KS: Not really. Once we’d run out of steam in 1987, I couldn’t wait to move on—even in the same direction. We did try to not be a product of the fashion of our time, even though I know we were just that. But somehow we had enough things going on for a whole lot of different people to see and hear different stuff in our output. Certainly, most of our fans don’t think we’re grunge. Some people think we’re art rock, some think we’re primitive, some think we’re psychedelic, some think we’re experimental, some think we’re free jazz! Many people can’t see sideways to see anything other than what they see. But I’ve observed this over the decades.
Do you feel like people are more aware of the band now? Does it seem like you’ve been a bit ahead of your time or, to use a horrible pun, constantly swimming upstream?
KS: Don’t cringe, man!
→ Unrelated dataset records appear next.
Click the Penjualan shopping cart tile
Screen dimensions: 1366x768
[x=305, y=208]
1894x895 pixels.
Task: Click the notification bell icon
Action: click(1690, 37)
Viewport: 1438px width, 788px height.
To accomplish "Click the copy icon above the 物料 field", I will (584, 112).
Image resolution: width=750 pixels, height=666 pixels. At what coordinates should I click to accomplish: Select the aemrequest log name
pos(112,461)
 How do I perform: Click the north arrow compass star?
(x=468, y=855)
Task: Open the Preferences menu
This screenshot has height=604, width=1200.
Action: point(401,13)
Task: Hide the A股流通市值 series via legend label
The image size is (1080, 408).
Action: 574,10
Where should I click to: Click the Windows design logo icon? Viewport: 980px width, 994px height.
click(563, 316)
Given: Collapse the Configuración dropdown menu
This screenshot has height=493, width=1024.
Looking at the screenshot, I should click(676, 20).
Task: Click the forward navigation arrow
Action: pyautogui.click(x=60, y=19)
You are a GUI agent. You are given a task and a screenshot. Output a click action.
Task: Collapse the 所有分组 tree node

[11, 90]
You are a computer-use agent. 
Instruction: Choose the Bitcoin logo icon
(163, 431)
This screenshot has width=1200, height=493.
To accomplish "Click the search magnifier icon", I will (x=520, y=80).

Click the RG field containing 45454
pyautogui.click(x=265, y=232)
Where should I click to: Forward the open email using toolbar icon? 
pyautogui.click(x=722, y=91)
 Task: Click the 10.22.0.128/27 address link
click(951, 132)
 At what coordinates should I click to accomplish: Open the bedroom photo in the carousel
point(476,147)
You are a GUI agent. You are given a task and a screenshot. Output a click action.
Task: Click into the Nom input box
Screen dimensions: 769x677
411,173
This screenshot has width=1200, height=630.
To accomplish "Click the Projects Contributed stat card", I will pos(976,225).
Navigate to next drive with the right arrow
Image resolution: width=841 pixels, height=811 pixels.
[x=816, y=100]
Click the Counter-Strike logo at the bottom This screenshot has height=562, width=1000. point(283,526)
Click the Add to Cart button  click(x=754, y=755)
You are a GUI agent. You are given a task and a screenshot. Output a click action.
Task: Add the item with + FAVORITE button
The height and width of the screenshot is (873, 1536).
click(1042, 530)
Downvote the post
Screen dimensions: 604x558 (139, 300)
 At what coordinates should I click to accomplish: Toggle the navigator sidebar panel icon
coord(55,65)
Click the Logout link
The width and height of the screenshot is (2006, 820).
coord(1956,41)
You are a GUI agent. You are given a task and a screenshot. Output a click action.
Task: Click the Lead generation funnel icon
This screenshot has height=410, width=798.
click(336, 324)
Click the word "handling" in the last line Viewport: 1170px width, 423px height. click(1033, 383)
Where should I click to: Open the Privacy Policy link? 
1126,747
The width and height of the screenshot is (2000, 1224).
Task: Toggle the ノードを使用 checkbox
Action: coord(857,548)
It really is a family trait to live up to the salmon’s reputation. My great Uncle Bob told me when I was a kid that I’d go through life getting bored with one thing and moving onto the next and never going with the flow. And the reason he told me was “because you’re a salmon.”
What’s next for the Scientists? Is this the start of continuing activity for the future?
KS: We’ve begun talking to our European and U.S. bookers about touring next spring. We’ll work on a set that is a combination of our old and new material, and the performance and presentation of this ought to lead us somewhere we haven’t been. Hopefully, we can go there and take people with us!